Rogers, however, is eager to ensure that he is not remembered as a stuffed-shirt traditionalist determined to preserve the mother of parliaments in aspic. If there has been a breakdown in relations between Bercow and him – and he is the soul of discretion – it has not a disagreement over objectives.

Rogers points out that when Bercow's ill-starred predecessor, Michael Martin, was forced to quit, it was he who compiled a 75-point programme of Commons reforms. Some of the ideas stemmed from work he had done for the Commons modernisation committee set up by the Labour cabinet member Robin Cook.

"The reason I did it was that the house was in turmoil, or at least suffering a deep sense of insecurity and unease. We were at a fork in the road or a dead end. The previous Speaker was on the point of resignation. The expenses scandal had given everyone the most appalling time. I thought that the house would want to reach out quickly, to have a constructive agenda with ideas that would strengthen parliament."

Some of those ideas, such as electing select committee chairmen, improving pre-legislative scrutiny, making the prime minister answer questions from the liaison committee and increasing the frequency with which ministers are called at short notice to the chamber, stemmed from reforms advocated by Rogers. Nearly 40% of what he proposed in his 75-point programme "has happened in one form or another", he says.

He says of prime minister's questions – the public's chief interface with parliament – that organised barracking is wrong. But, perhaps in contrast to Bercow, he thinks "noise is part of the drama and theatre".

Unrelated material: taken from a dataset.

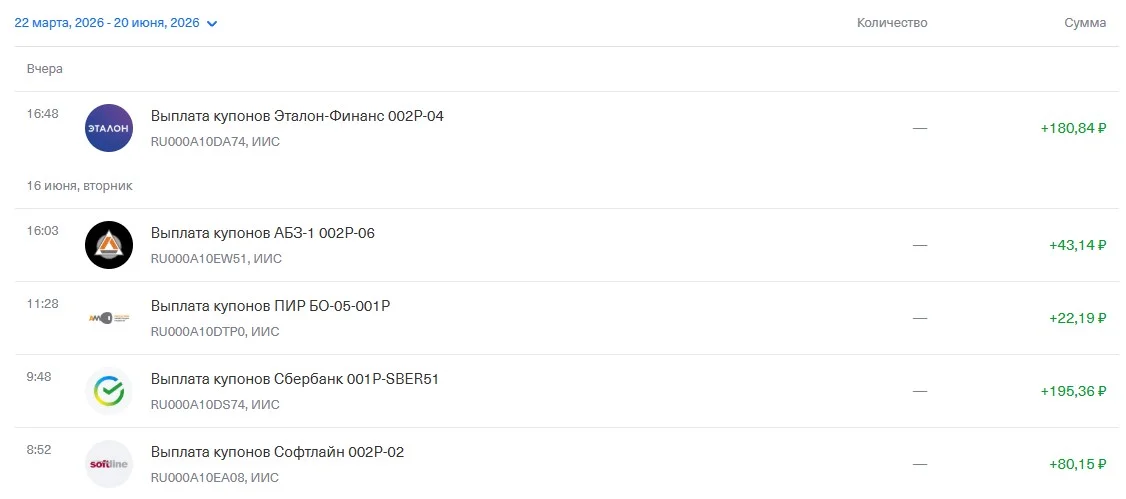
Task: Select date range 22 марта – 20 июня 2026
Action: (107, 23)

He says: "If you put 500 people of sharply different views – and people don't take account of the fact that the theatricality of the chamber is related to its size; it is almost exactly the same size as a tennis court if you include the run-outs – I would be amazed if they sat there in reverential silence."

He also warns against a rush to electronic voting by MPs, a way of saving them hundreds of hours across a five-year parliament. He worries about verification of the vote. "This is not about getting £100 out of a cash machine. This could be about whether a government survives." Voting is also the moment when ministers, dragged out of their Whitehall offices, can be cornered by MPs.

Rogers has an intriguing word of warning about the potentially turbulent times ahead, and not just the possibility of a minority government after 2015. He says: "Whatever happens in the Scottish referendum, there will be quite substantial change for Westminster.

"If it is a no by a relatively small majority, there will be devo max and more powers passed to the Scottish parliament. If it is a yes in September, there are immediately 59 Scottish MPs that are in the departure lounge.

"After the next election, by stages, the role and presence of those 59 MPs will be an issue. In the next parliament, the ultimate loss of those 59 members could change the electoral arithmetic and lead to a change of government.

"The rules will be very clear. If they are members of the House of Commons, they will be able to vote, but if it is a yes vote and as we move to a separation, their role will become more and more of an issue."

This may be an implicit plea for the Commons to appoint someone with UK parliamentary experience as his successor. In our unwritten constitution, after all, MPs travel without maps, and sometimes the clerk of the house is their only guide.

Either way, the Commons may find itself the poorer for being deprived of Rogers' advice and experience at such a potentially fraught time in its history.